Capitale italiana della Cultura 2022. Ultimo posto per la città di Isernia

Finisce così il sogno per la città di Isernia, ma anche per l’intero Molise, di diventare Capitale Culturale Europea. La valutazione del concorso doveva avvenire il 12 ottobre 2020, ma a causa della pandemia tutto si è prorogato di un anno.

Molti i comuni partecipanti, tra cui anche Isernia, che vede perdere una buona occasione di far conoscere le proprie bellezze culturali, turistiche e paesaggistiche in tutta Europa: dalla fontana Fraterna, con i suoi capitelli, ricca di storia e orgoglio isernino, fino ad arrivare all’acquedotto risalente all’epoca romana o all'imponente cattedrale. 

La città, inoltre, può vantare personaggi storici illustri del calibro del papa Celestino V. Notoria anche la transumanza, un evento che si ripete ormai da secoli. E' una vera e propria correlazione tra storia e modernità, che non ha nulla da invidiare a tutte le altre città partecipanti.

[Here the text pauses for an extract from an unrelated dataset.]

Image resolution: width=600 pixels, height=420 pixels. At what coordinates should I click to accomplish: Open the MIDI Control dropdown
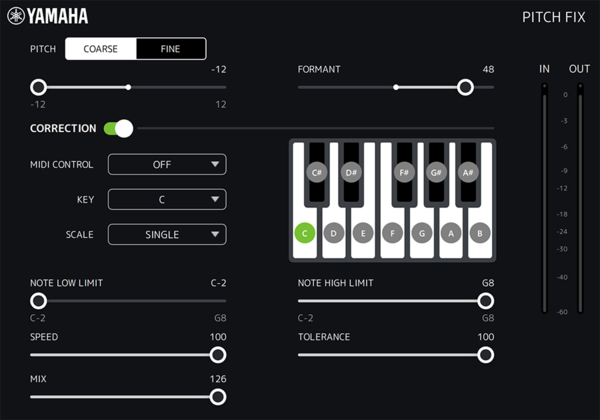(x=167, y=165)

Perché allora è arrivata addirittura ultima?

Serviva un aiuto della Regione, per puntare sull'esperienza e sulla cultura di personaggi isernini e molisani. Qualche dubbio sulla scelta del famoso Ponte Tibetano come punto di forza nel concorso, attrazione che sicuramente richiama molti turisti, ma non materia culturale.